Brickbat: To President Obama, for extending the U.S. trade embargo on Cuba two weeks ago. His reaction to the bold moves toward a free society in Cuba should be to lift the embargo completely.

When the people fear the government, there is tyranny - when the government
fear the people, there is liberty.
- attributed to Thomas Jefferson


  1. Nice points Richard ... I brought up the Cuban development on one of the most important stories today - further proof of the pain of planned economies/societies, and how they will never trump markets/freedom, but how many generations to we have to keep throwing into this proof?

    Regarding the 'draconian power grab' through the emergency legislation out of the earthquake, that is the second blatant example of how little respect this government has for what they no doubt think of as that quaint notion of individual freedom.

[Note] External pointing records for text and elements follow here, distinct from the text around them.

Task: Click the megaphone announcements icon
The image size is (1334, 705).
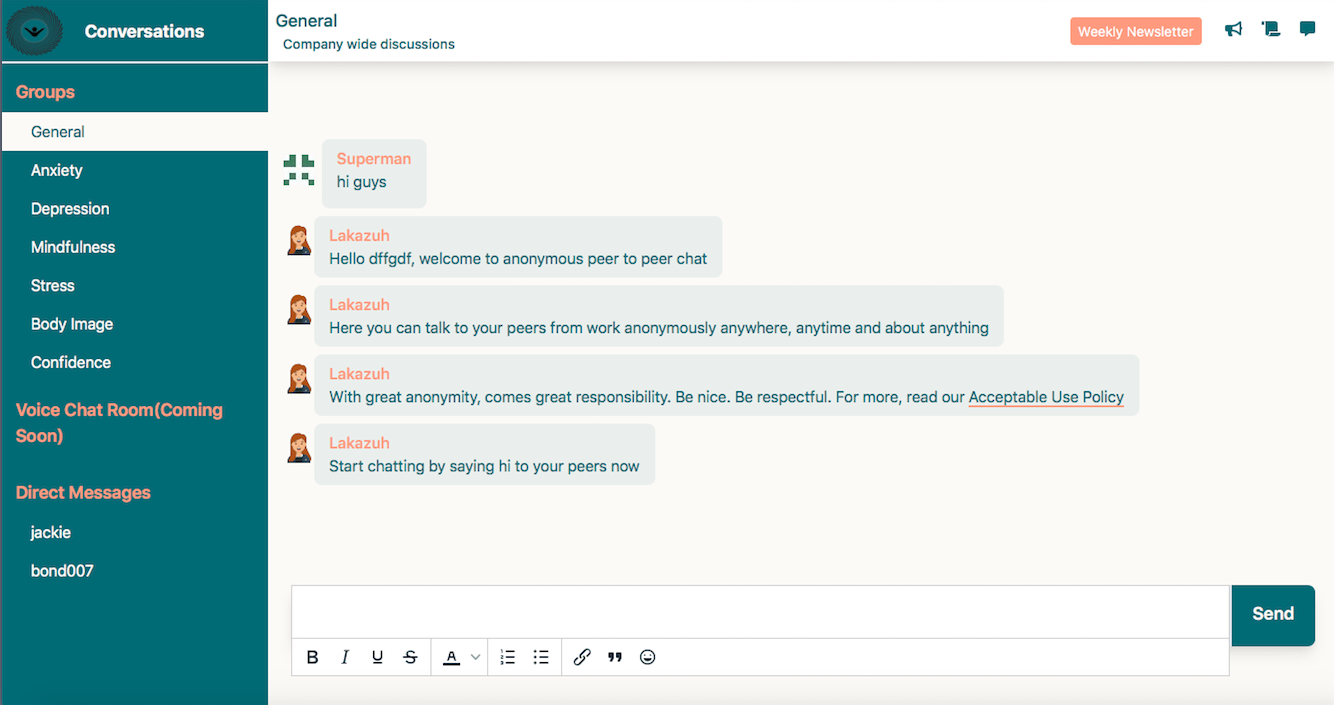Action: (x=1234, y=30)
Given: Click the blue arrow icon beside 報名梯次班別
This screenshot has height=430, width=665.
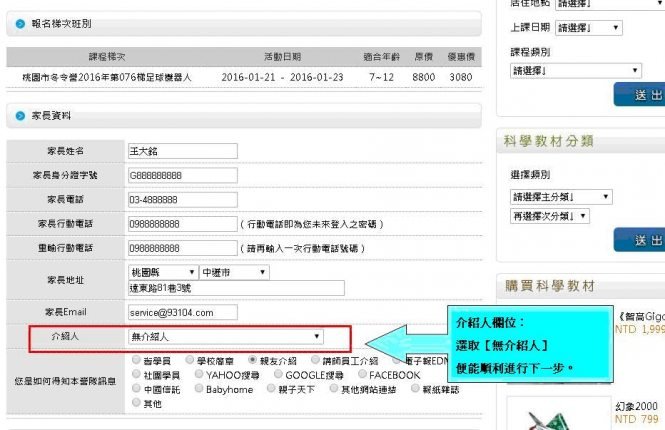Looking at the screenshot, I should coord(20,22).
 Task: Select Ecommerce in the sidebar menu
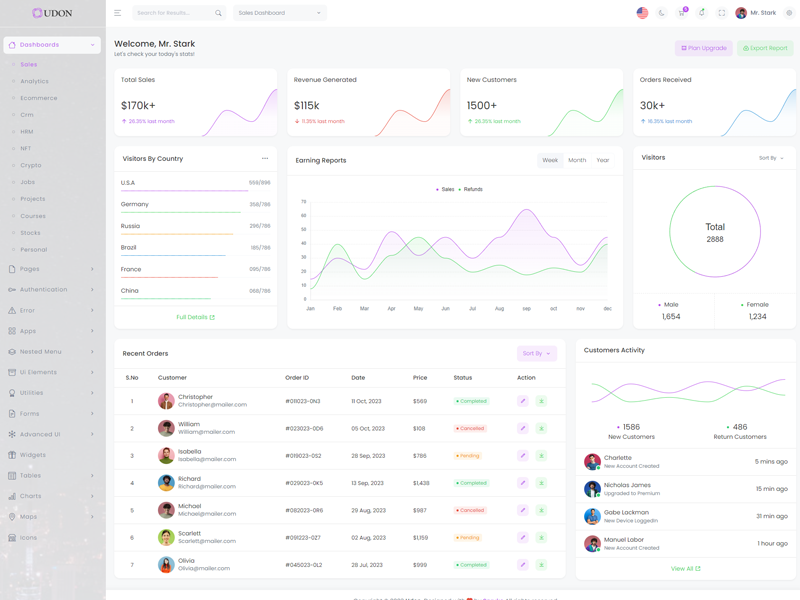[39, 98]
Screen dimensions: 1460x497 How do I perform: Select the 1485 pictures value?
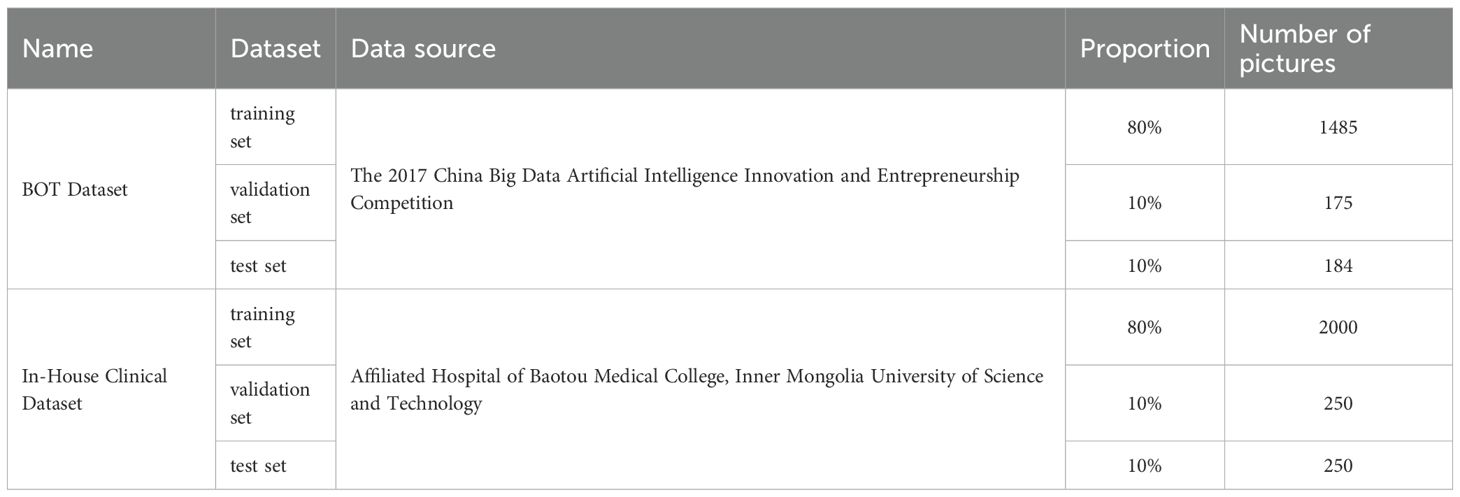coord(1336,127)
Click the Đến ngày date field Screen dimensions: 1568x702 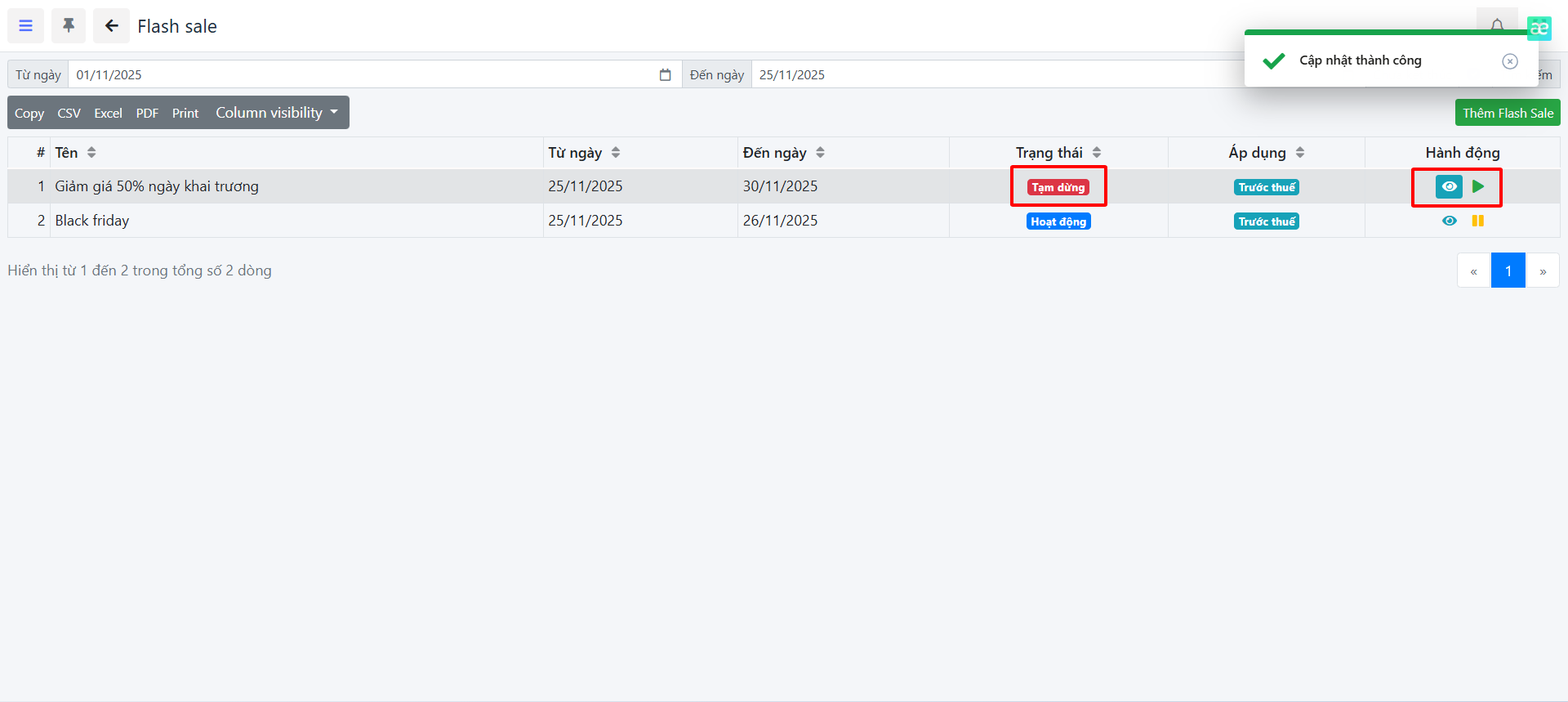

    No matter what you think of Ecan - and that's a whole subset of other issues - never forget that Nick Smith unilaterally fired all elected councillors and installed his own Commissars who wield wide-ranging authoritarian powers. [Again, we all know the fallacy vis vis freedom of 'elected' officials; the Commissars may get much more done as far as irrigating Canterbury is concerned; but the precedent of appointing officials without consultation and whom hold a high degree of centralised power, is starting to become more and more alarming with National. This government needs to take a philosophy course, starting with the ideas coming from the Declaration of Independence.]

  2. ... how many generations do we ...

  3. Pro-Capitalist15 Sep 2010, 12:43:00

    Mark Hubbard,

    It's good that you get engage in the discussion at but really, you're wasting your time over there as the main resident blogger, Berny Hickey is a socialist and also a daft commentator.

  4. Sean Fitzpatrick15 Sep 2010, 12:48:00

    Bouquet: To the Greens, for questioning the effect these emergency laws will have on our civil liberties, and whether such a concentration of power in the hands of a few is a good thing. But then why the hell did they end up voting for it?

    Answer - because they like to be seen to be the friend of civil liberties while actively working to erode them in the cause of their own assumption of 'we know best'. Classic Orwellian double-speak.

  5. Um, and another thought regarding the draconian propensity of this government. In his budget over May, English made a breath taking change to the legal structures known as Qualifying Companies and Loss Attributing Qualifying Companies. In a few strokes of his pen he has said if you have such a company (there are over 130,000 LAQC's) then from April next year it is not a company, it is a partnership (a very different structure tax-wise). Orwellian, and the uninitiated won't understand the significance of it - and I suspect English didn't fully comprehend what he had done also - but it's 'huge'. It'll put a lot of taxpayers in an unenviable position that due to the reckless pace this legislation seems to be taking, they have no way to prudently redress.

    When governments can make such wide-sweeping changes on whim, structuring businesses now becomes something between impossible and a nightmare.

  6. Richard McGrath15 Sep 2010, 18:56:00

    Sean: You're right. I think the Greens were trying to have a bob each way.

    Mark: Thanks for the comments. I used to have a LAQC for the very reason that there were tax advantages. Thankfully I let it lapse into deregisteration a few years back once its advantage to me was lost.

    If I remember correctly rental property owners will be hit with a double whammy with the demise of LAQCs + inability to claim depreciation on builings thanks to English's budgetary measures.

  7. Regarding the LAQC's though, Richard, as I stated, there are over 130,000 in the country, of which I suspect only a tiny percentage contain residential rentals. For example I have a lot of LAQC's on my client base, not one is a residential rental operation, and there's a very prudent reason for using every one of those LAQC's or QC's. So, to 'punish' a minority, English has taken out an entire legal structure that had an appropriate use across all industries. All he needed to do was ring fence rental losses no matter what the structure; instead to get at rental property operators he's nuc'ed an entire, useful - that's why QC's were legislated originally - legal structure.